Book Review(s): Fuzzy Nation by John Scalzi, Little Fuzzy by H. Beam Piper

LittleFuzzyFuzzyNationI will admit that until John Scalzi wrote Fuzzy Nation, I had never heard of Little Fuzzy or even H. Beam Piper.  Piper wrote Little Fuzzy back in 1962 and was nominated for a Hugo Award. As the story goes, Little Fuzzy was one of John Scalzi favorite books of his younger years, and when another writing project fell apart, John decided to reboot this series for fun. This is not a sequel or a prequel, but a different take on the premise of the original story, updated with a more modern twist, and told the ‘Scalzi’ way.

I read Fuzzy Nation first, because a) I’m a big John Scalzi fan, b) I got the book at his Seattle appearance on his book tour (but did not get it signed because I had to get home to relieve the baby sitter). I read Little Fuzzy shortly thereafter on my iPhone. It’s in the public domain and available for free from Amazon Kindle, and I still don’t have a Kindle. Reading a book on an iPhone is still not a completely enjoyable experience, but I’ll try not to let that affect this review. I’ve covered that before.

Both stories center on a prospector name Jack Holloway, on a remote planet called Zarathustra, searching for precious gems called Sunstones. The planet is a Class III planet, which means there are critters of all sorts (many of them dangerous), but nothing that is sentient. A mega-corporation runs the planet to exploit it for all of its resources. The last thing the corporation wants to have happen is for something to be discovered that puts their claim in jeopardy. But Holloway does just that when he finds the Fuzzies, or rather they find them.

The concept for both plots is nearly identical. The resolutions are not. The characters, outside of Holloway, are substantially different. In Little Fuzzy, Jack Holloway is older, filled with a quiet authority and a long history of prospecting.  In Fuzzy Nation, Jack is younger, and has far less experience, and has a very complex past. The language used by the writers is very different. I’d compare reading Piper’s work to reading the Hardy Boys, full of outdated colloquialisms and stilted dialog.

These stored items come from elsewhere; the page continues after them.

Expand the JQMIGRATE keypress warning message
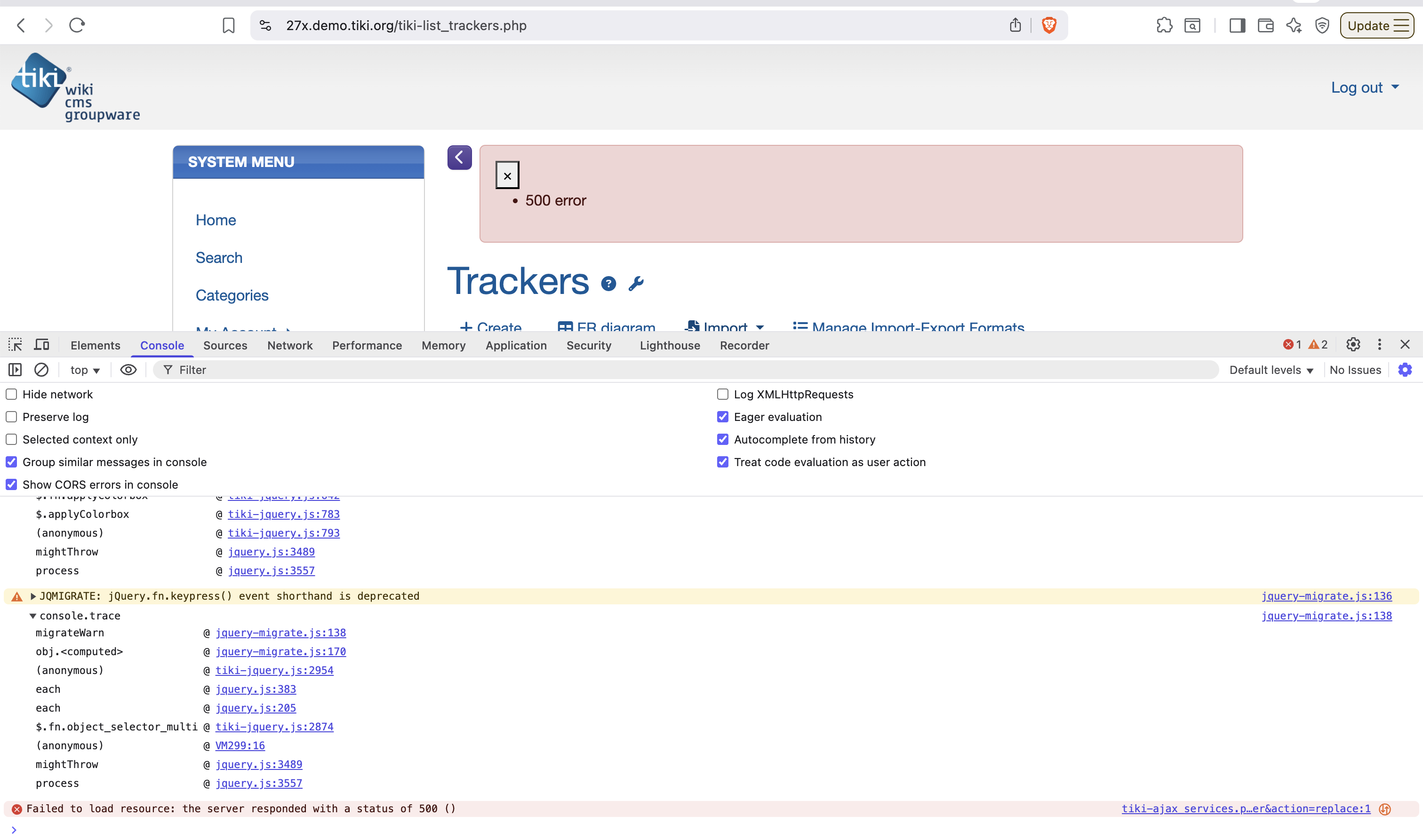tap(33, 596)
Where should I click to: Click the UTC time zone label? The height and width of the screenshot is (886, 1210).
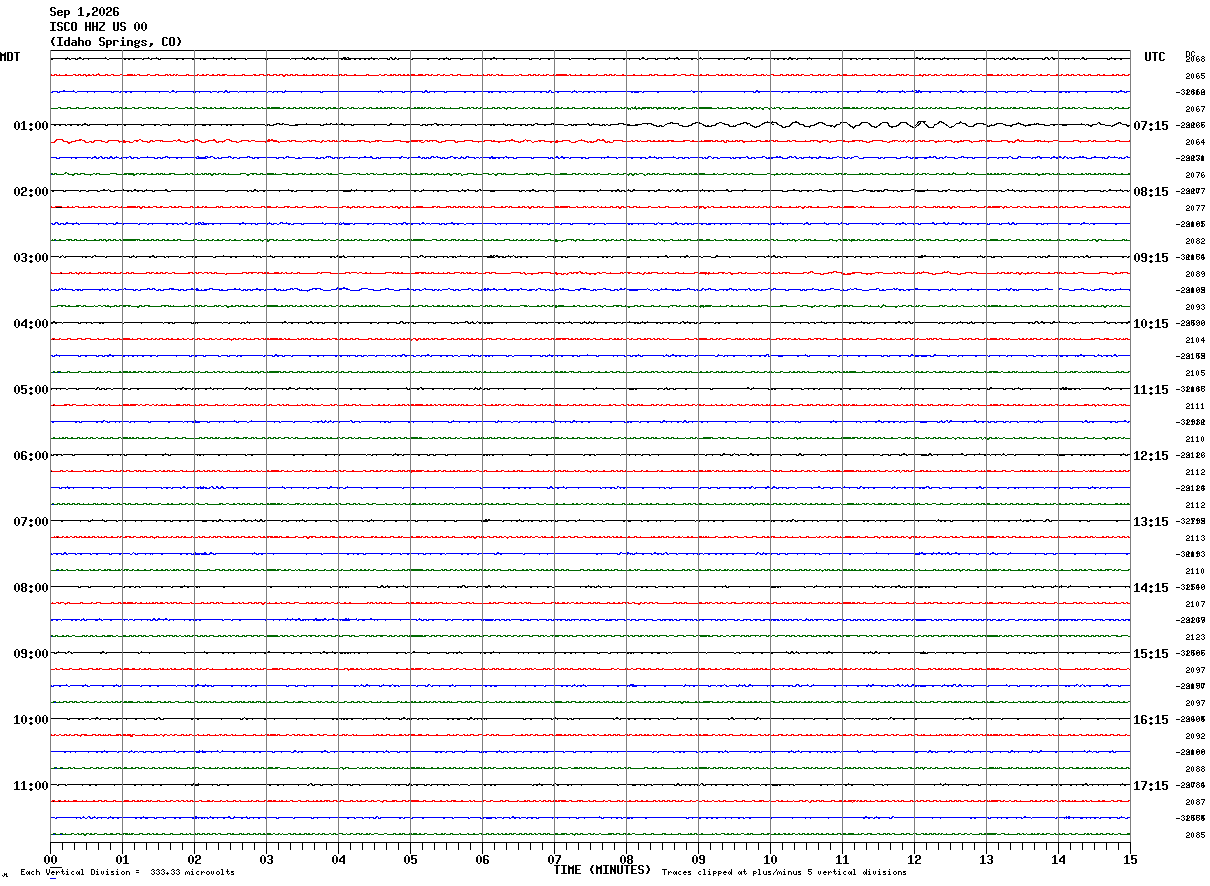1155,57
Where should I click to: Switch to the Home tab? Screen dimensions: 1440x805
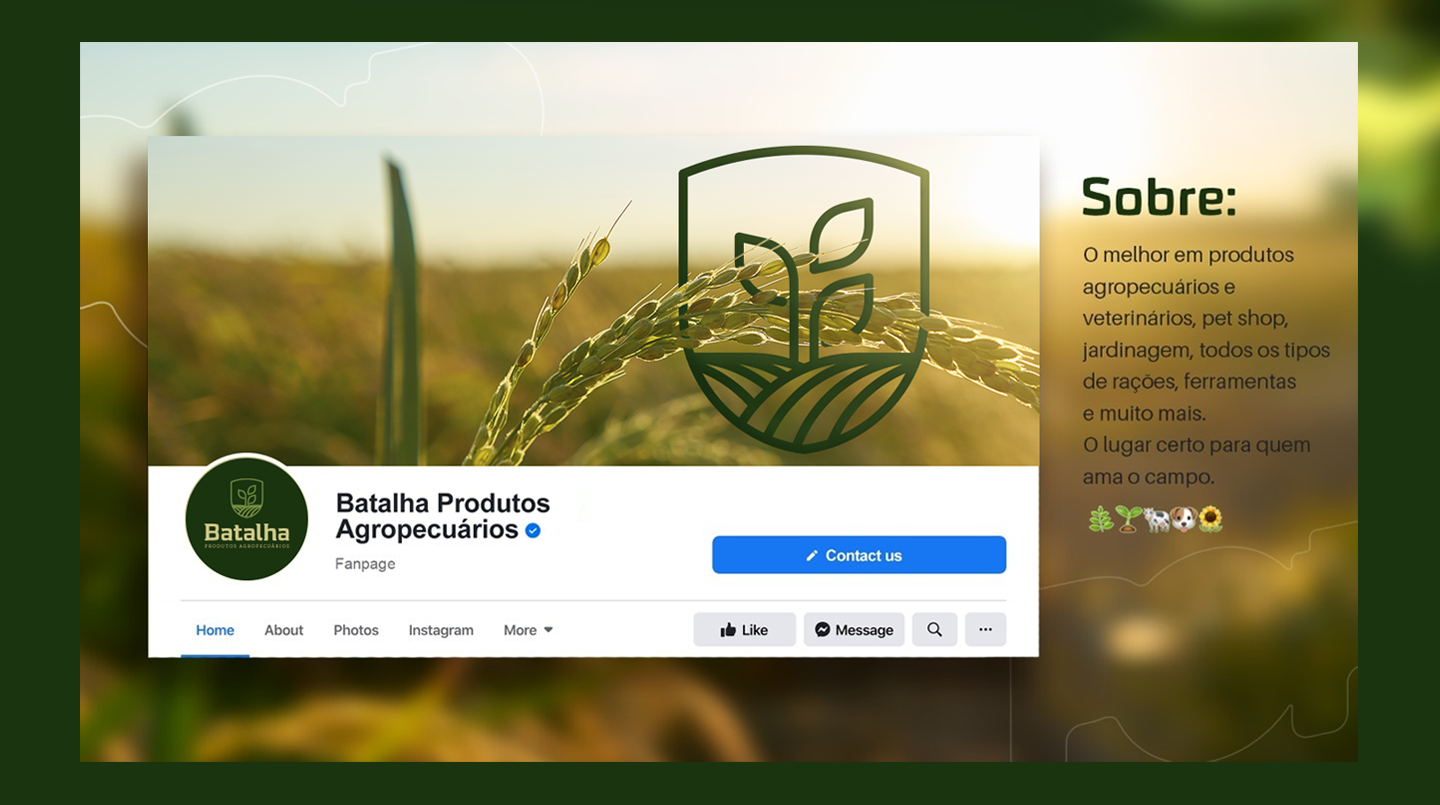tap(215, 630)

Scalzi is at his best when he writes conversations, and the rapid fire exchanges of conversation are both witty and poignant. The plot of Fuzzy Nation is more complex as well, with plenty of twists and turns that Scalzi is just a little better at presenting to the reader.

Both books are quite short, and very fast reads. You could easily read both in a day – in the same day – if you wanted to. I don’t recommend that. Both are very good books, and should be savored. I liked Scalzi’s just a bit better, but I will give Piper his due for coming up with the story in the first place, almost fifty years ago. Piper’s story is quite readable, and since the plots differ significantly, you won’t lose anything by reading both. Order doesn’t matter either.

This ‘reboot a book’ idea is a new concept for me. Movie studios do it all the time now, but it seems like rebooting a book, oddly, would be a lot of work. I worry that opening this avenue up to less talented authors could result in a deluge of ruined memories of the books of my childhood. But Scalzi does this really well, and respects the original work. It’s an homage, not a lazy man’s way to generate revenue. I applaud him for it, and it has opened my eyes to another author from the past who I will try to go back and read when I have the time.